At recent disputes at Canary Wharf, the Houses of Parliament and elsewhere, the T&G have borrowed many imaginative and innovative techniques from the US services union, the SEIU, in their drive for union recognition and decent pay. The intransigence of the employers - as well as the Labour government - suggests that such direct action, maybe in actual defiance of the anti-union laws, is necessary to win.
Those unions that have been unremitting in their defence of their members' pay, jobs and conditions are the ones which have grown in recent years. The retreat by New Labour on pension 'reform' before the general election was partly the product of the unity of public sector unions led largely by leaders of the PCS civil service union. The fact that this union is willing to mobilise its workforce to defend their interests accounted for nearly half the strike days 'won' last year. Such action is one of the key reasons why its membership has increased 20 percent in the four years since Mark Serwotka became general secretary. He was also able to describe Tony Blair as 'cheeky' for lecturing him on union membership decline bearing in mind the collapse of Labour party membership to around 200,000.

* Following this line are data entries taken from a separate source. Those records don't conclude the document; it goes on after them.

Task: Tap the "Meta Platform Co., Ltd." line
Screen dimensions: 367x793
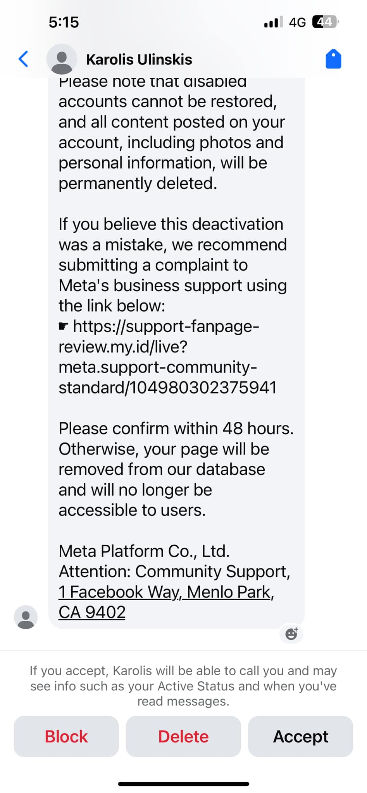Action: coord(144,551)
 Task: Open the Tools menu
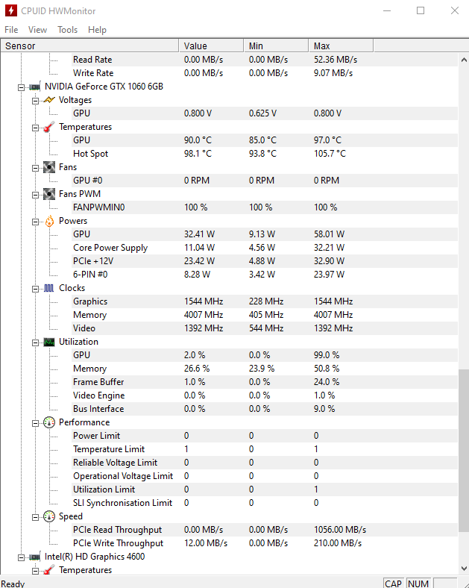pyautogui.click(x=67, y=30)
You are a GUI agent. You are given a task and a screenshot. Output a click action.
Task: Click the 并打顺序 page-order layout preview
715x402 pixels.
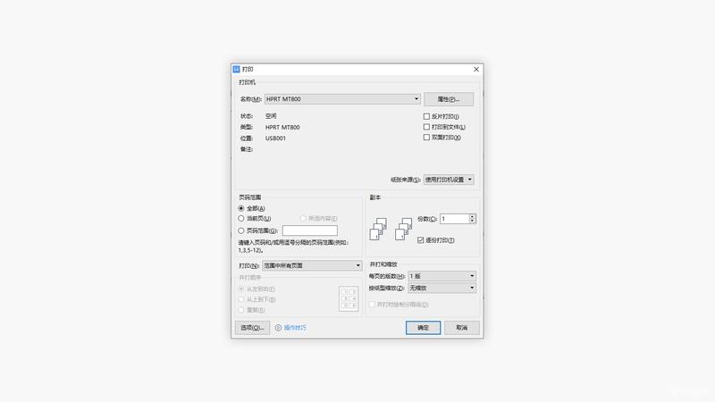349,299
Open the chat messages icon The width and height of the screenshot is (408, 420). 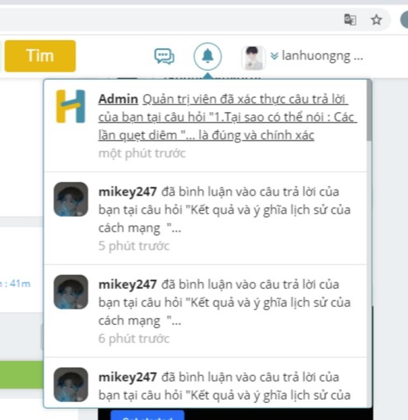coord(165,56)
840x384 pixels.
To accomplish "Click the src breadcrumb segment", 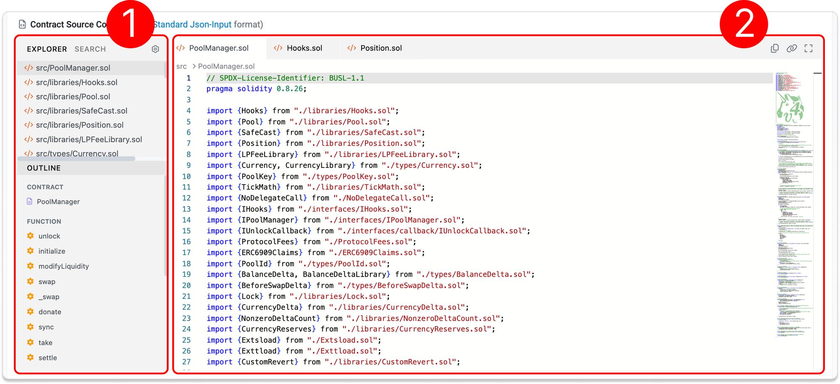I will click(181, 66).
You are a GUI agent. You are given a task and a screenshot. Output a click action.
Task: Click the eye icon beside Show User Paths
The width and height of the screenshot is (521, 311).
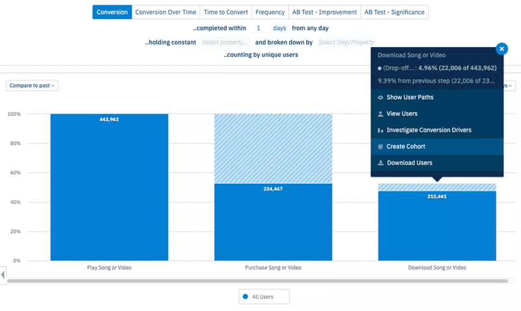380,98
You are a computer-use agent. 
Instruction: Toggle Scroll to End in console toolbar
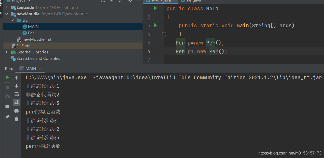(17, 102)
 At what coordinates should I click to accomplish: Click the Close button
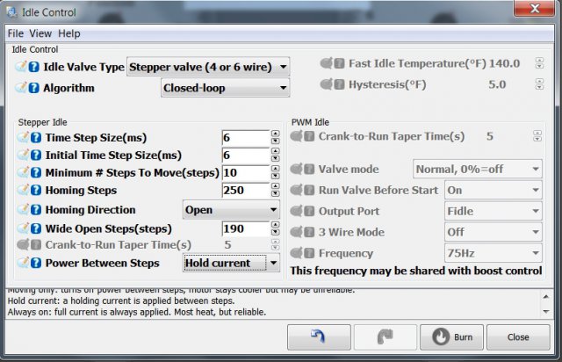[x=517, y=337]
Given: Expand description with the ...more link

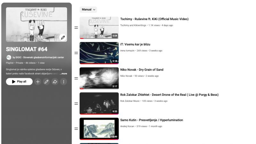Looking at the screenshot, I should [63, 74].
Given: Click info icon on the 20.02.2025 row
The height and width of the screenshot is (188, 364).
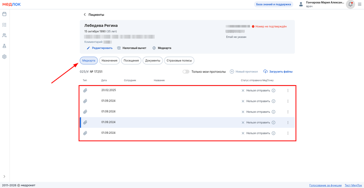Looking at the screenshot, I should pos(273,91).
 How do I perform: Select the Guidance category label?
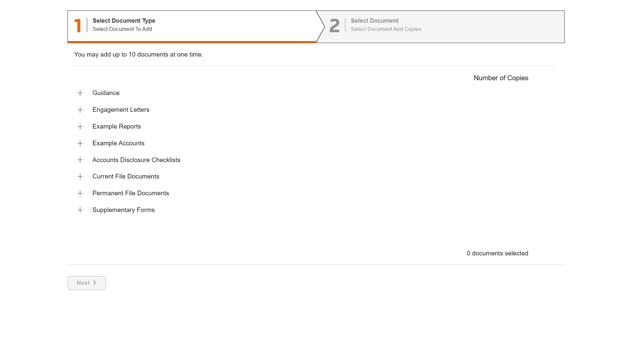click(x=106, y=93)
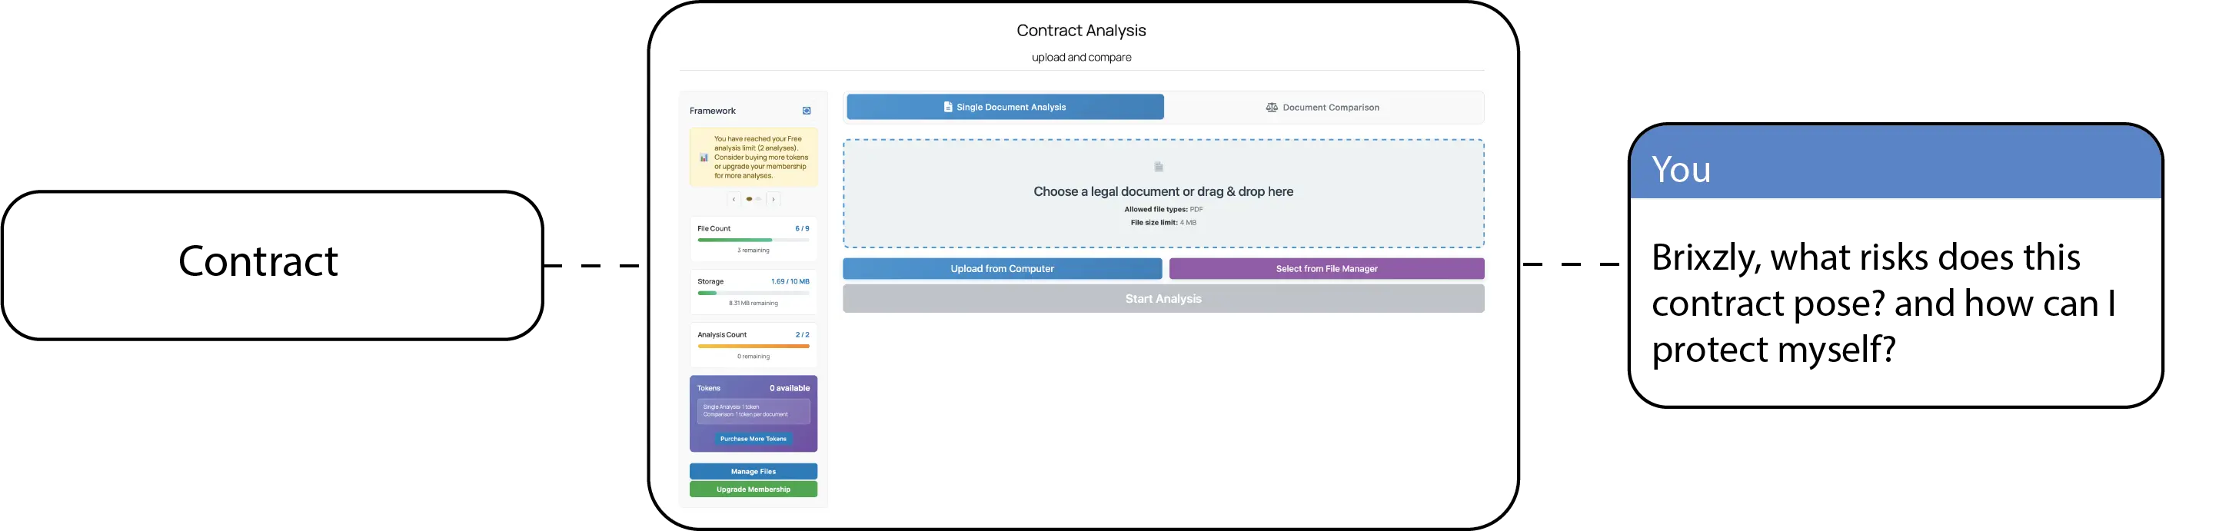Viewport: 2219px width, 531px height.
Task: Select the second carousel dot indicator
Action: point(758,200)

The question of the trade unions' relationship with New Labour is crucial here. Lobbying for the repeal of the anti-union laws is not the same as being prepared to break them. And passing a strong motion on Iraq condemning 'this morally and legally indefensible war' and calling for a 'speedy withdrawal' of troops certainly reflects the pressure that many trade union leaders feel over the war. But it is not the same as calling for a mass mobilisation for the anti-war demonstration on 24 September - at this year's TUC conference, backstage manoeuvrings took that one off the agenda.

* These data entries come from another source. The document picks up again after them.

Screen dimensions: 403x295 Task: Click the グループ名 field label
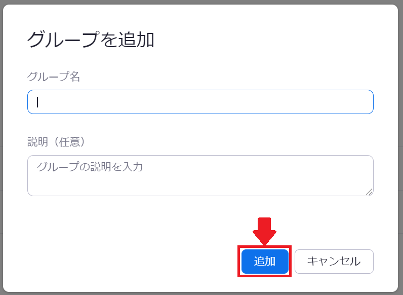pos(54,77)

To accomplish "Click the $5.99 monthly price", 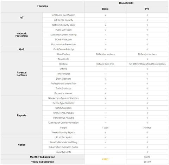I will click(147, 157).
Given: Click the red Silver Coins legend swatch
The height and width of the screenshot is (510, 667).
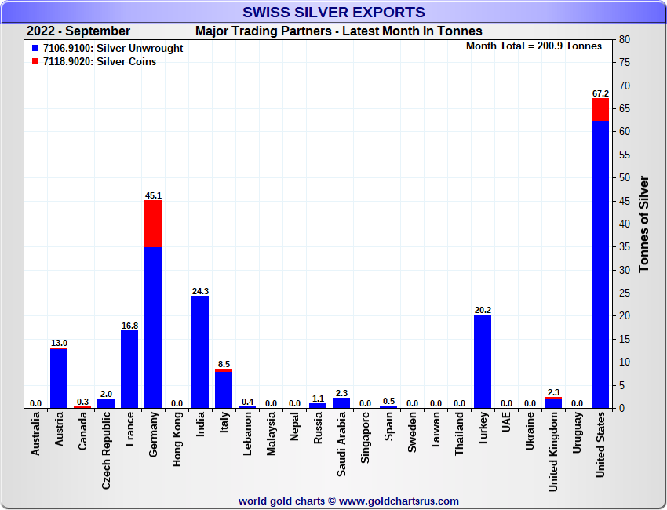Looking at the screenshot, I should [x=35, y=62].
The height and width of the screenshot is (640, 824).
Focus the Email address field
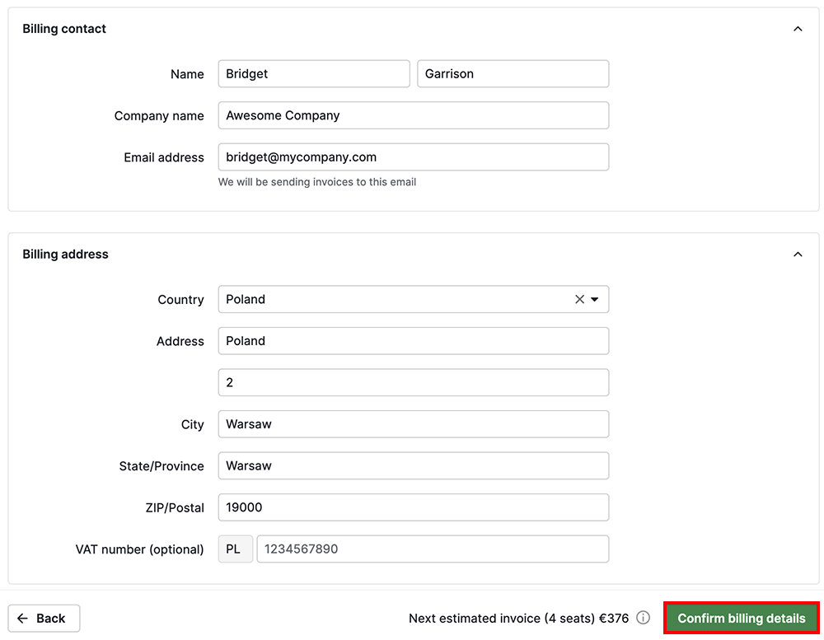413,157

Victories are still possible, whatever workers' political affiliations. The recent victory in the post in Northampton was due to the power of unofficial militancy in a branch where several key officials are Labour Party members. Yet more and more the question of workers' relationship with New Labour goes to the heart of their ability to defend themselves and their unions. At a 400-strong rally of postal workers in January this year there were repeated calls for the union to break its link with Labour over the issue of competition and privatisation.
To increase the chance of victory, activists must have a twin track approach to building in the workplace - combining arguments about resistance to the anti-union laws and the potential power of workers with the question of a political alternative. The victory of George Galloway in Bethnal Green and Bow has undoubtedly made this easier.
Over the coming weeks every socialist needs to continue to raise support for Gate Gourmet workers in whatever way they can. We must do the same for post workers or civil servants fighting Brown's job onslaught. We must also continue to build a political alternative to New Labour. This is so that at key moments when workers are forced to fight back their interests will come before the interests of the Labour government.